I always feel like I’m missing something when I watch a movie by one of the Great Classic Hollywood Auteur Directors like Hawks. But I didn’t worry about it much this time… worried instead about the mild sexual undertones of a movie where the leading man is helping search for the leading woman’s kitty, while she is helping search for his bone. No wonder they fall in love completely unprovoked in the final scene.

Grant is a timid professor working on his dinosaur skeleton, engaged to marry an uptight girl, and Hepburn is a completely free, intelligent but breezily unaware-acting rich socialite determined to keep Grant occupied enough that he can’t get married. They were both wonderful in this, and the writing is super, and it’s a joy to watch, but as Katy pointed out, it’s a little TOO screwball. Grant stutters nervously and Hepburn talks over everybody and there’s just no stopping or even slowing down. It’s a blessing that there’s no incidental music cluttering up the soundtrack further. So it’s a bit tiring to watch, but still a magnificent comedy.
----
▶ [Task 1]: In the movie review, what is Grant's professor character working on?
▶ [Task 2]: Set down the part of the movie review that begins at the words "I always feel" and stops after the words "the final scene.".
The lines after this point have no connection to the movie review.

▶ [Source excerpt]:
----
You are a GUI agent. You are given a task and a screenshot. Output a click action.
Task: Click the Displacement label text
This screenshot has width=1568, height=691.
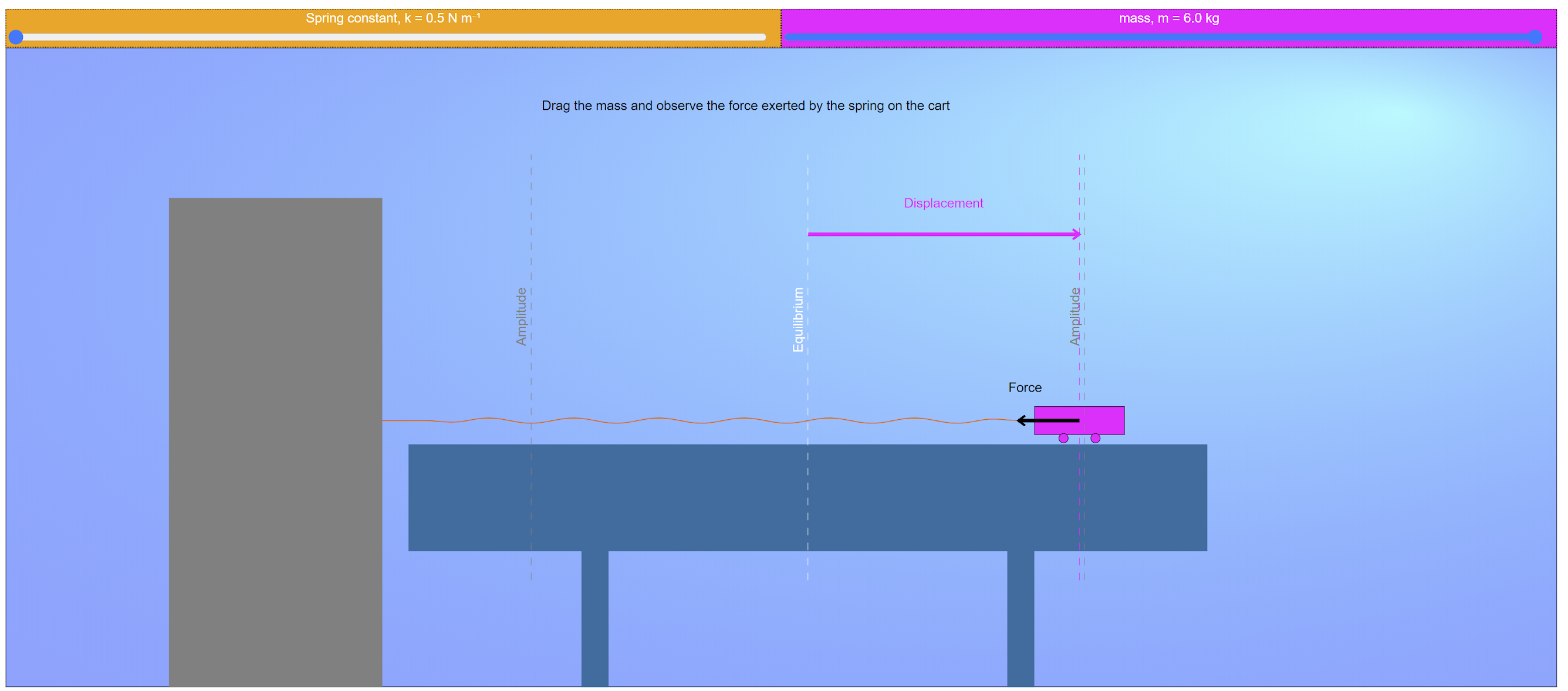pos(943,203)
----
▶ [Correct response 1]: His dinosaur skeleton.

▶ [Correct response 2]:
I always feel like I’m missing something when I watch a movie by one of the Great Classic Hollywood Auteur Directors like Hawks. But I didn’t worry about it much this time… worried instead about the mild sexual undertones of a movie where the leading man is helping search for the leading woman’s kitty, while she is helping search for his bone. No wonder they fall in love completely unprovoked in the final scene.